[RECORDS SHOWN — start]

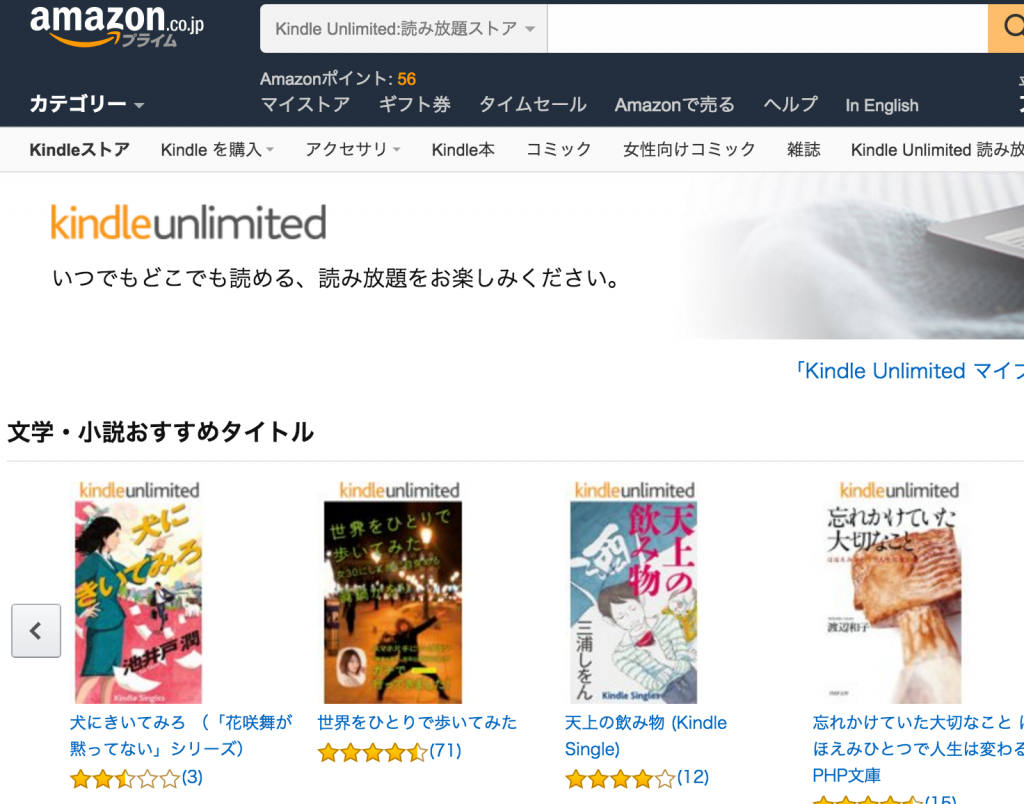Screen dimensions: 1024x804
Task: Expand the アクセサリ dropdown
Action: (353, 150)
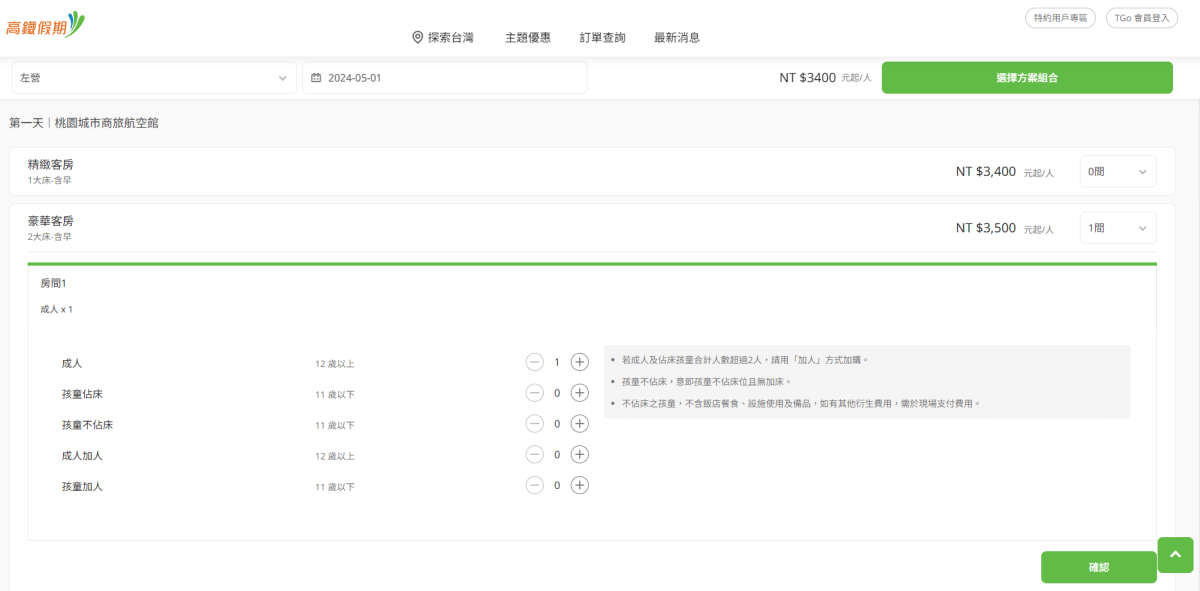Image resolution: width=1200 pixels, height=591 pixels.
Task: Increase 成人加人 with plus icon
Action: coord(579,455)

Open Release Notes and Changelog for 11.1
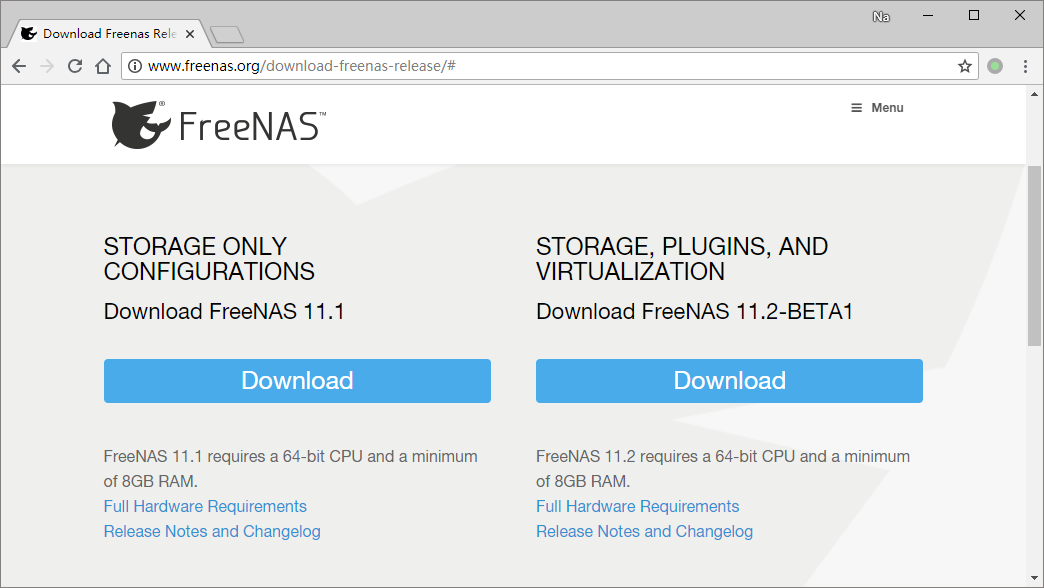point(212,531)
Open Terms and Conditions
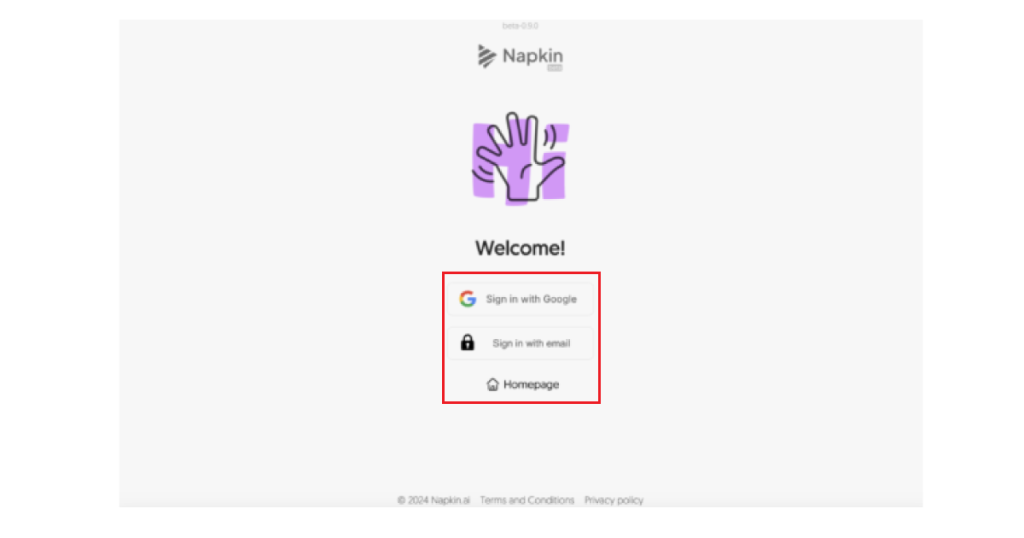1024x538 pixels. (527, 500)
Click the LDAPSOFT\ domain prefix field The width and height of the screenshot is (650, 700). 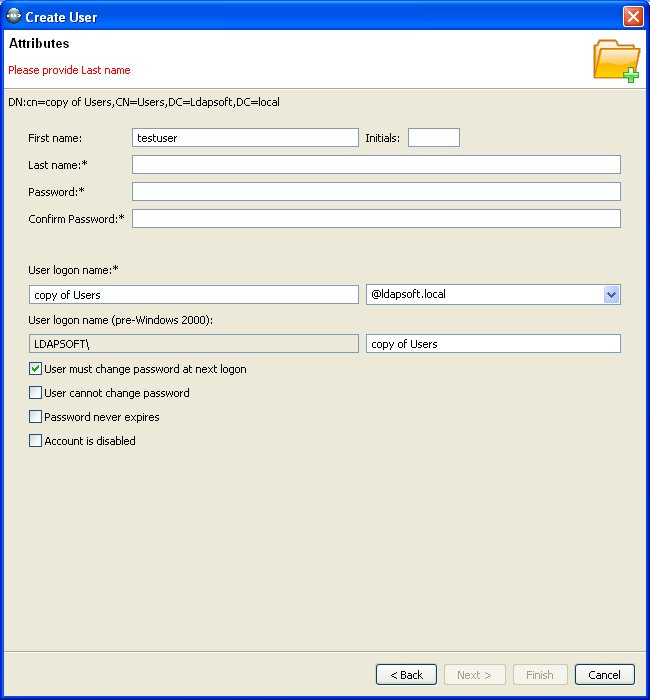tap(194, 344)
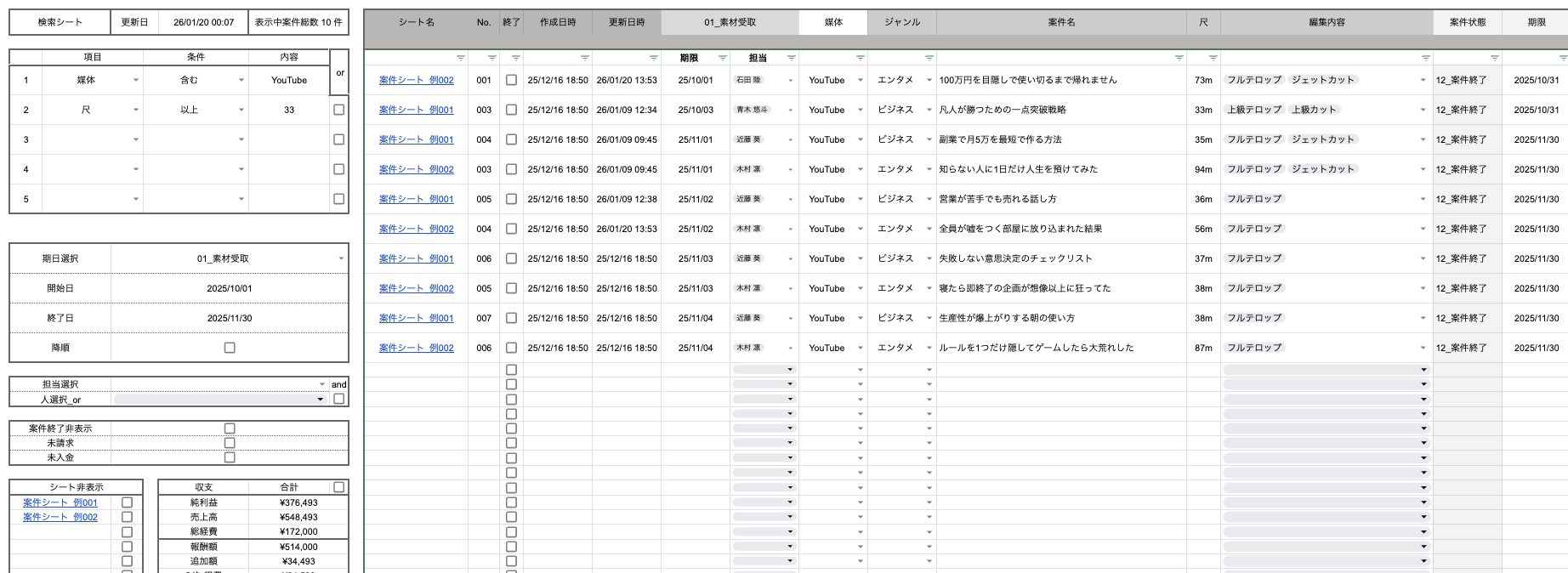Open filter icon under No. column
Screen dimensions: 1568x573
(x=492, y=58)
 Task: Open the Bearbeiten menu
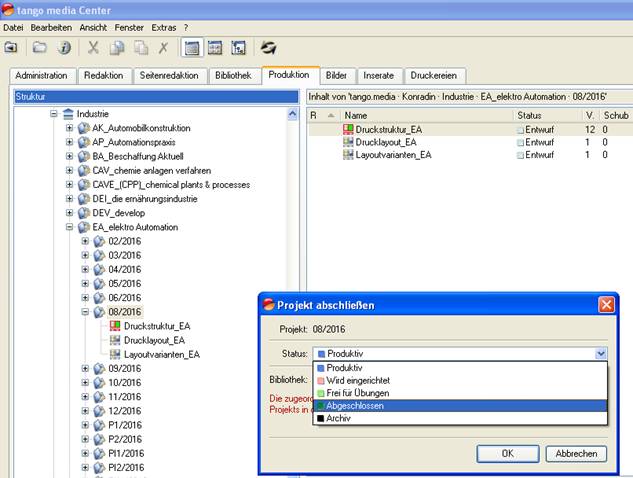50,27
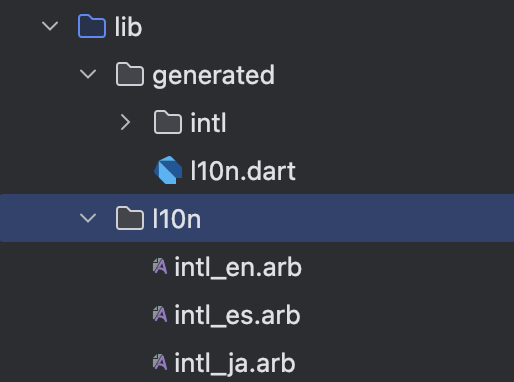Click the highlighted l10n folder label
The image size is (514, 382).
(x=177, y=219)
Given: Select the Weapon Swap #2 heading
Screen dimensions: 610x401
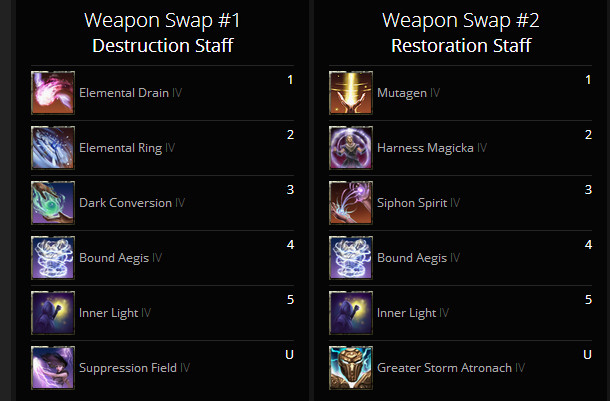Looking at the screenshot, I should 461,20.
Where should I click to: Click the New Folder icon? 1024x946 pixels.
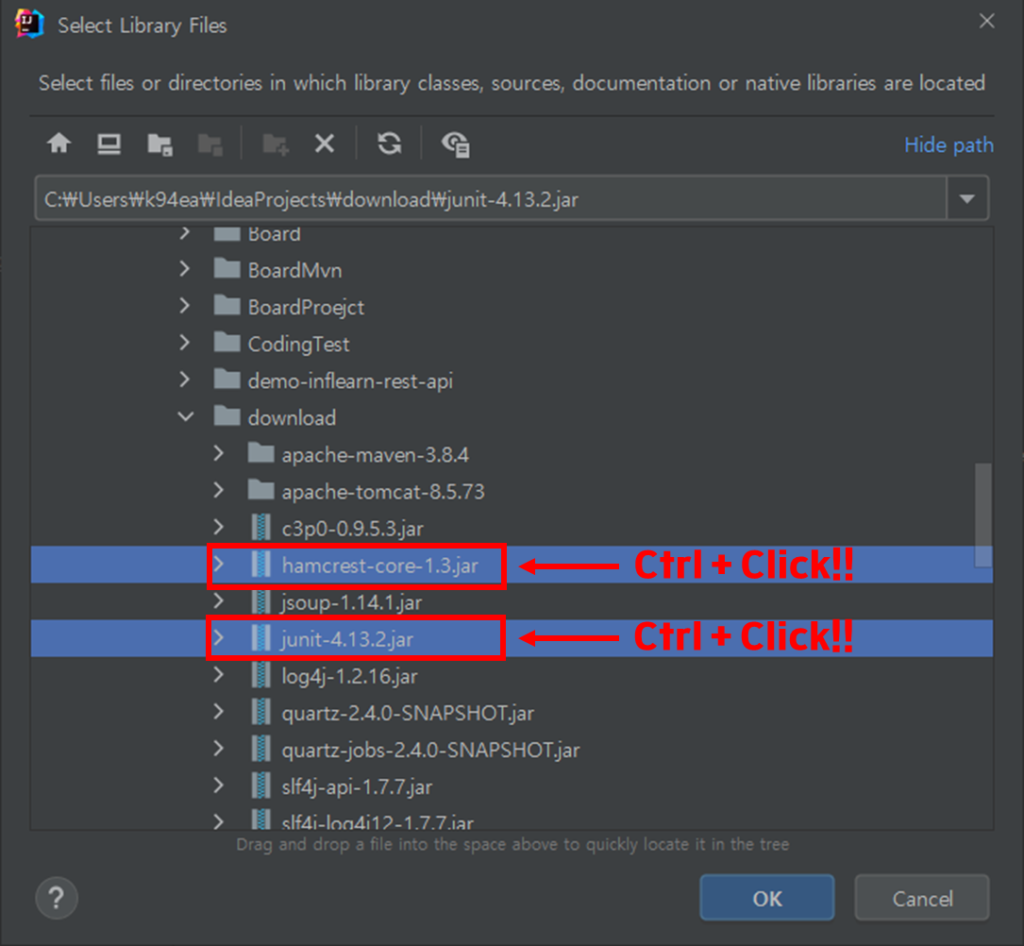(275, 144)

[RECORDS SHOWN — finish]

## TASK INSTRUCTIONS
Once the line holding "Given: Select the Weapon Swap #2 heading" is found, set it down along with every line after it through the end of the entries, exactly, leaving the pictures out.

## ANSWER TO THIS EXERCISE
Given: Select the Weapon Swap #2 heading
Screen dimensions: 610x401
Looking at the screenshot, I should 461,20.
Where should I click to: Click the New Folder icon? 1024x946 pixels.
(275, 144)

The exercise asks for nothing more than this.